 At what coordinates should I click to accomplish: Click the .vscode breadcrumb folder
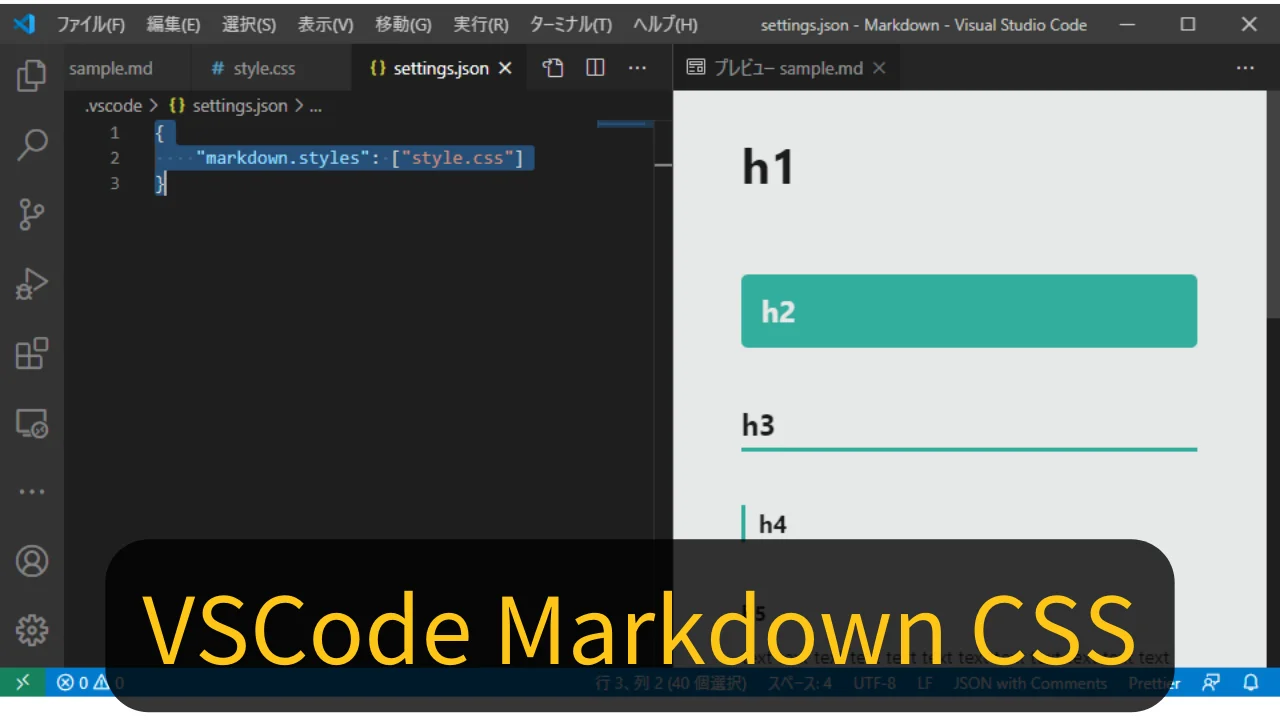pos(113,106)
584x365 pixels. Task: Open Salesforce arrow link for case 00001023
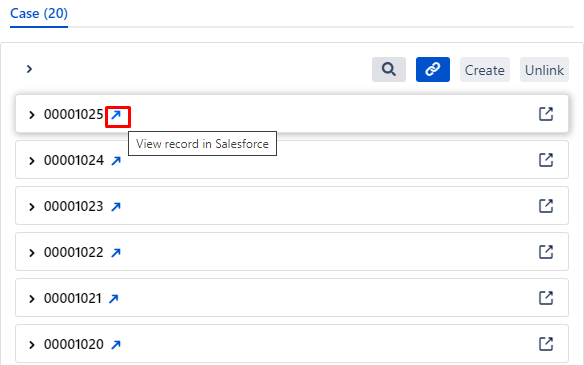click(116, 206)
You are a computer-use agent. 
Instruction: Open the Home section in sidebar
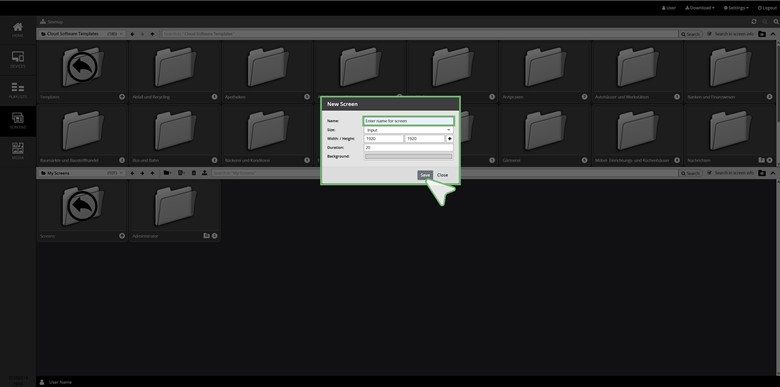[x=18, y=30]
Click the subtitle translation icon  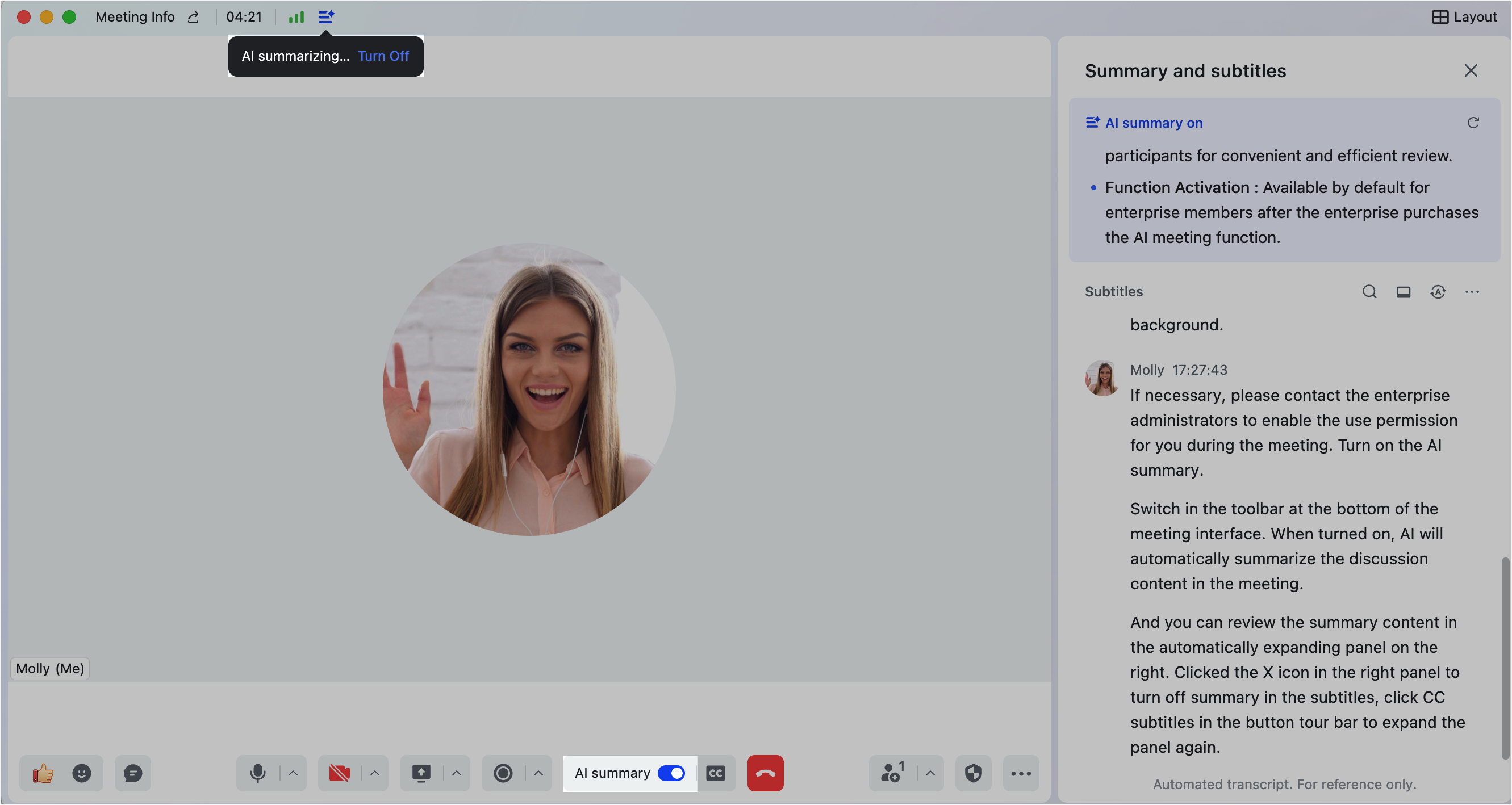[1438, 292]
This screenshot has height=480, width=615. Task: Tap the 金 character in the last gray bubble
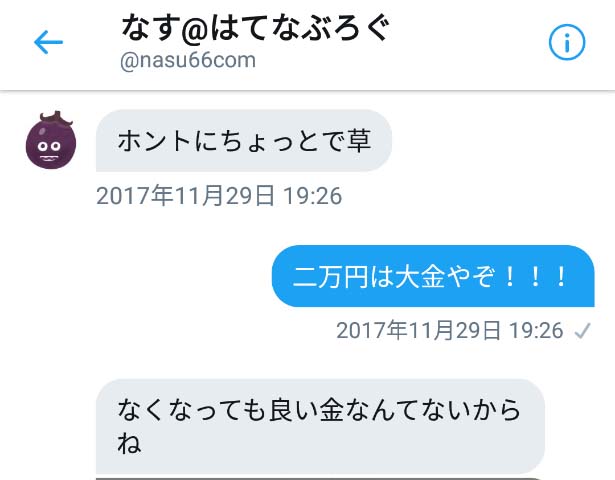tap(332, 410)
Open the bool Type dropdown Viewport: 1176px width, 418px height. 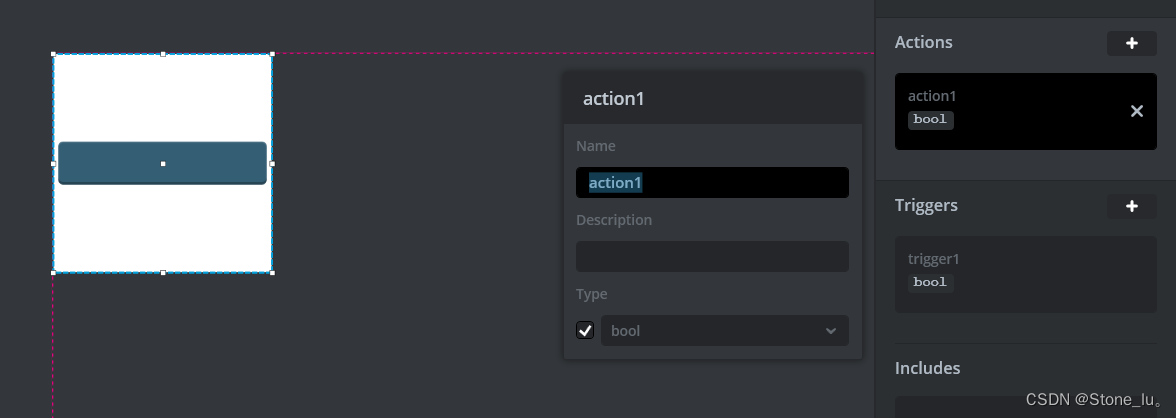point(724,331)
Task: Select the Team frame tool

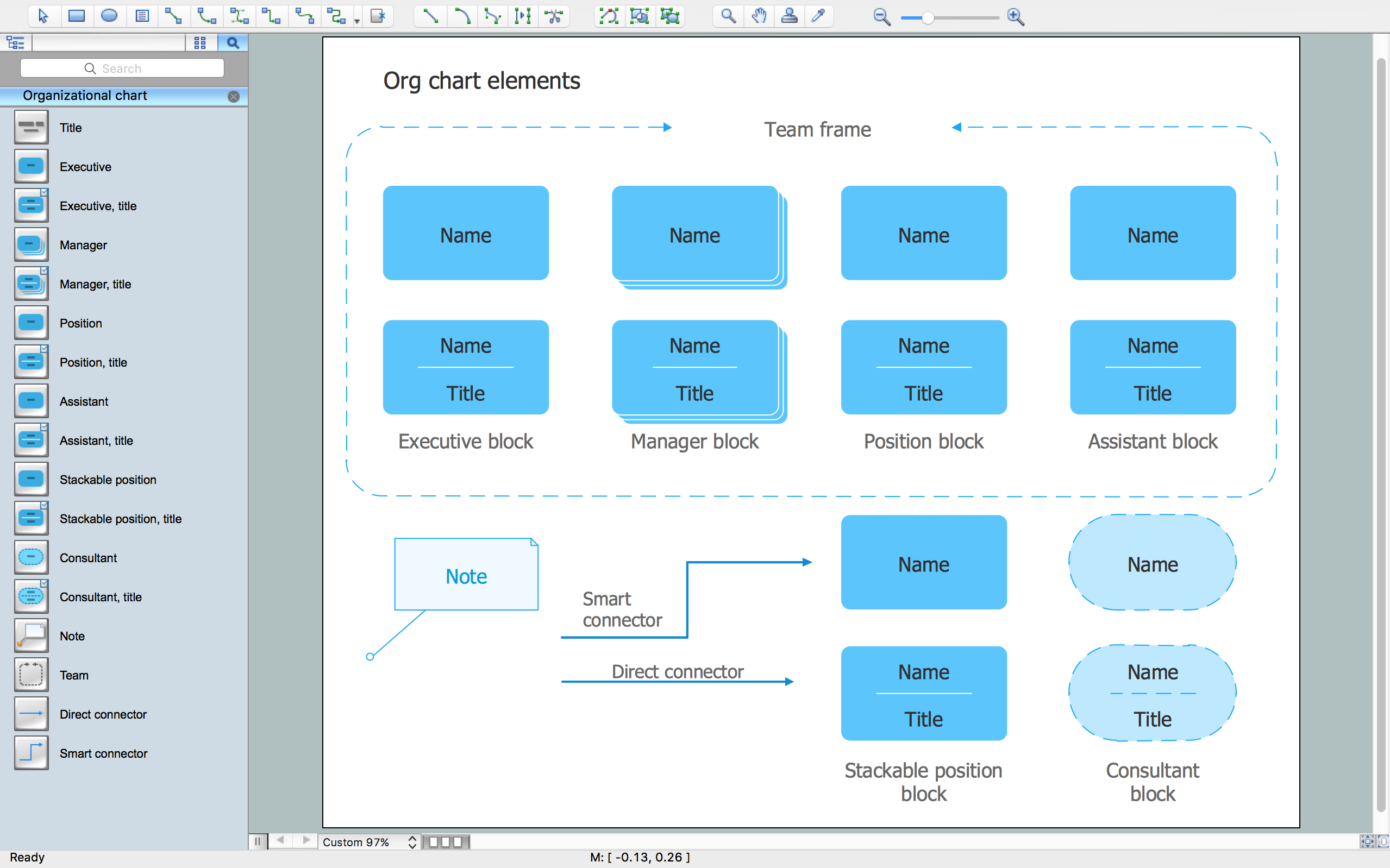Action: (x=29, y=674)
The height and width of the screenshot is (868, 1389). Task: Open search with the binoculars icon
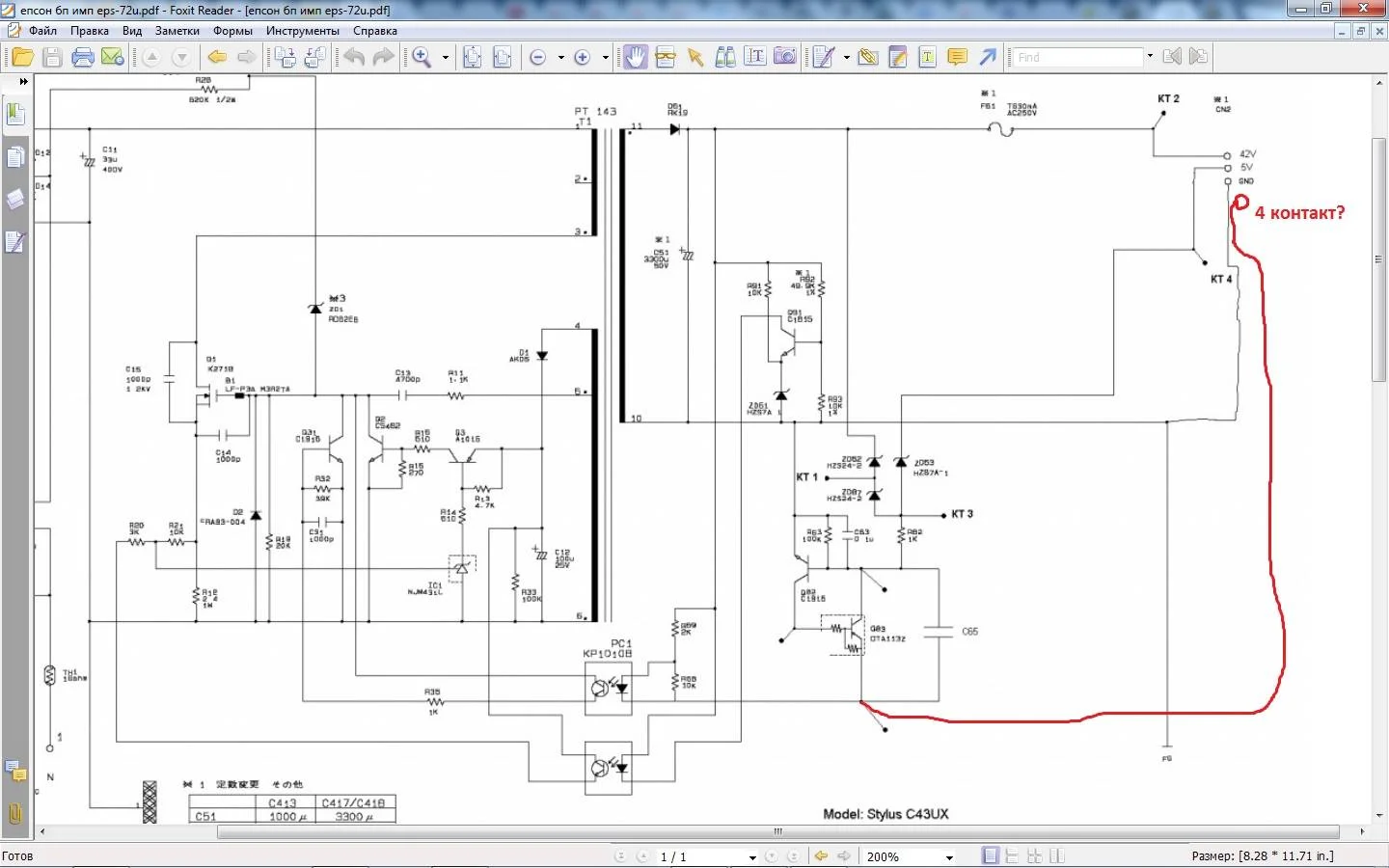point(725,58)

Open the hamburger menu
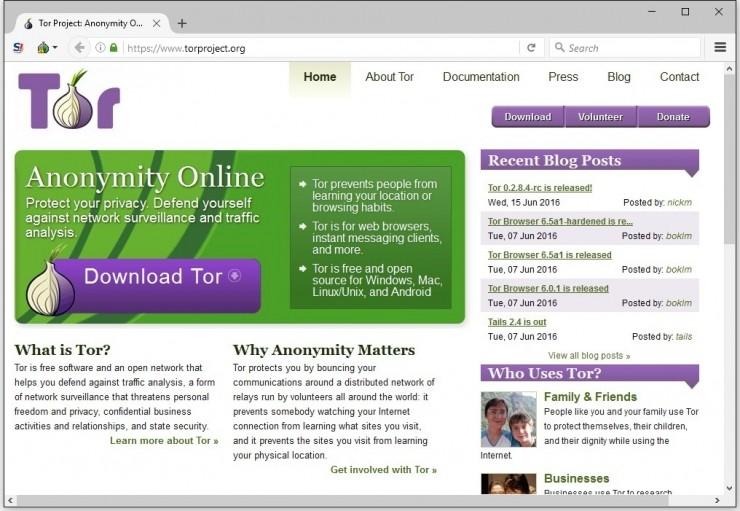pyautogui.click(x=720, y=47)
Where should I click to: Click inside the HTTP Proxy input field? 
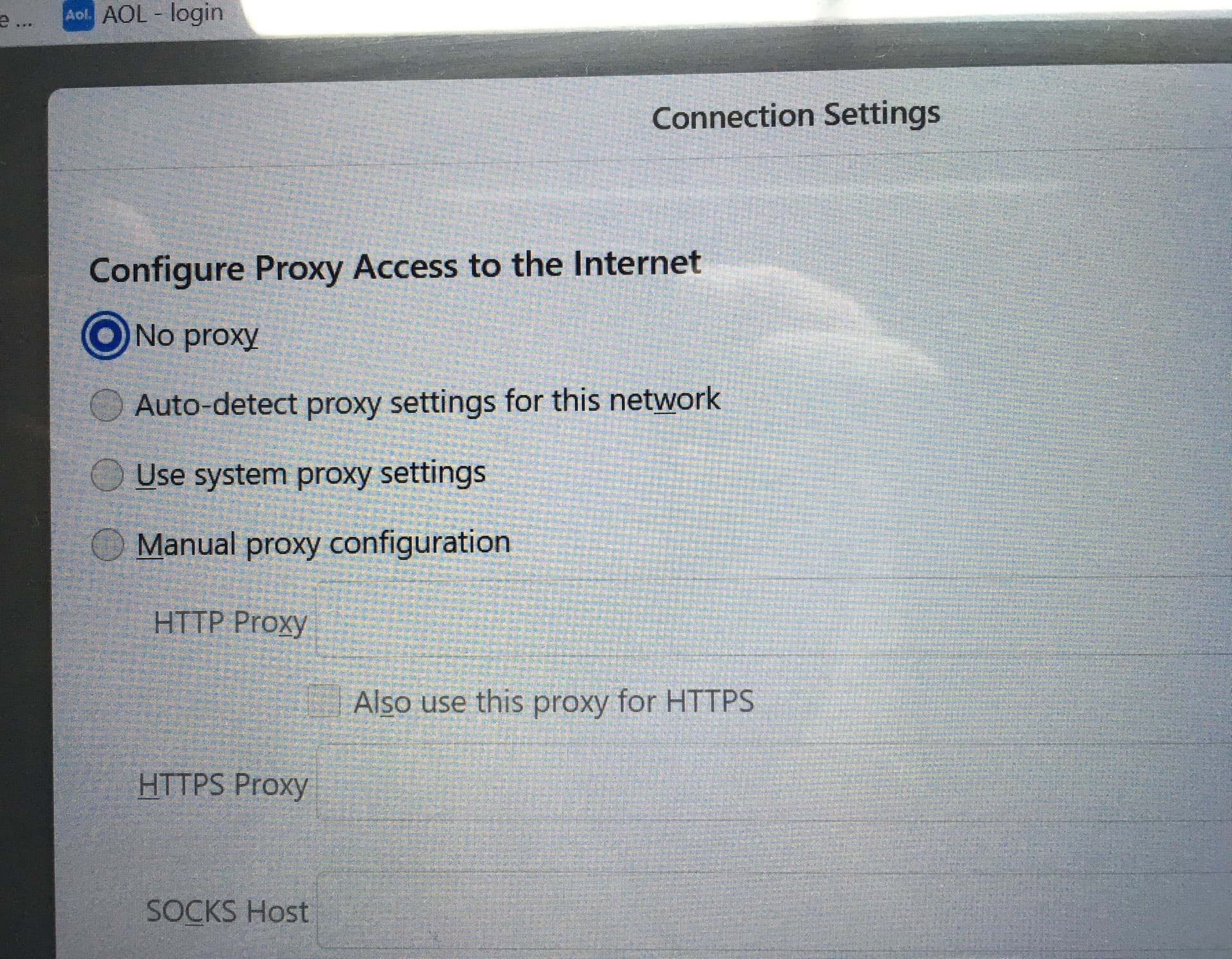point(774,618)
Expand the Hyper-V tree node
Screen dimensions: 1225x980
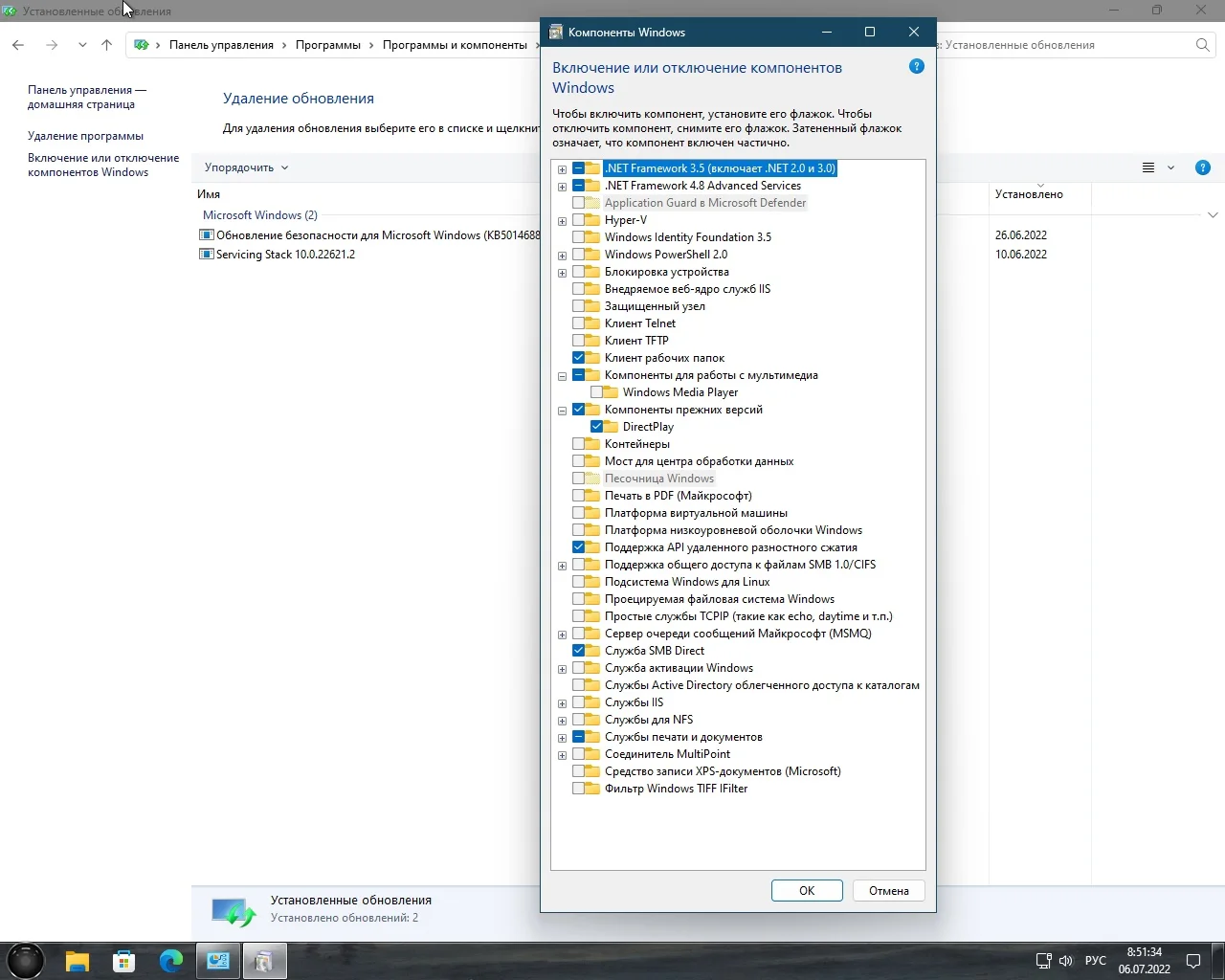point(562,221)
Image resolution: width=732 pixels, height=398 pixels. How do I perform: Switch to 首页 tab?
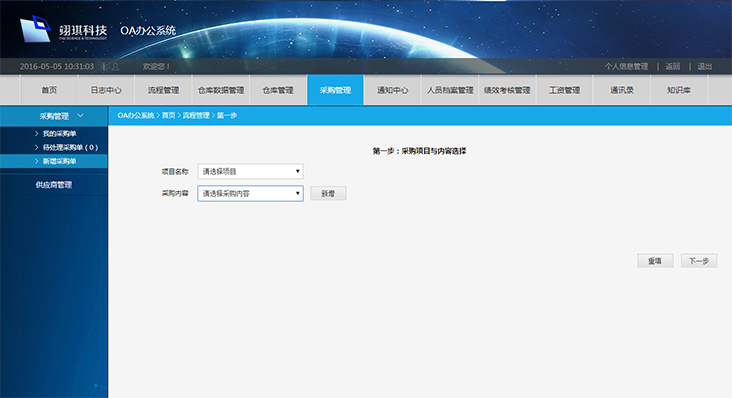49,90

========================

• [Problem details] Rewrite the lines from the first one through the one containing "click(116, 206)", both included, scaling every coordinate in the answers by 1.9 and rounding to whole numbers, with halves going up. Keep all other numbers as they are, and leave the pictures out.

• [Exercise output]
 At what coordinates should I click to accomplish: Click the .vscode breadcrumb folder
pos(215,201)
584x365 pixels. Task: Open Salesforce arrow link for case 00001023
click(220, 391)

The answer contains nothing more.